In Hong Kong perpendicularism is an uninterrupted attitude affecting people and concrete structures alike. The feeling continues when looking up at the IFC Tower, all of 415 m, or watching ‘just legs’ walk past. They are not ‘fat legs’, ‘chicken legs’ ‘duck legs’ or whatever other name one can give to legs, but, slim ones leading up to a slimmer torso and face.
I remember the first day (2008), strolling around Tsim Sha Tsui, Kowloon, my reaction was ‘but everyone is so thin’ and tried to wrap myself in my wispy scarf. From then on I decided to wear Kurtis, loose-fitting long tops, to feel better. Most Indian women, or for that matter residents from the sub-continent, the matronly and non matronly, wear the shalwar kameez (tunics with loose pants) depending on age group and hoping to blend in with the crowds.

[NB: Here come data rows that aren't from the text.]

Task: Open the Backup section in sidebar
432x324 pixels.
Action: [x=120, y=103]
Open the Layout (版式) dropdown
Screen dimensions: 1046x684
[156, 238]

There was no escaping from ‘thin’ forms because you are bush wacked with print and audio/video advertisements about slimming techniques and cremes. Walk into any health club or gym to find a wasp-waisted figure pounding the treadmill with all her will power. “Lady you do not need it.”
From people to buildings it does take time getting adjusted to height and weight problems. Three years on and I still have to see the frontal full façade of any building. I am a proud pointer of Bank of China, the landmark HSBC building, the IFC Tower and others from a distance but get closer and the areas resemble Lego land connected via numerable vertical, horizontal or subterranean walkways and escalators.
But then there is no need to look up but straight ahead, accompanying the conscientious junta on its numerable errands.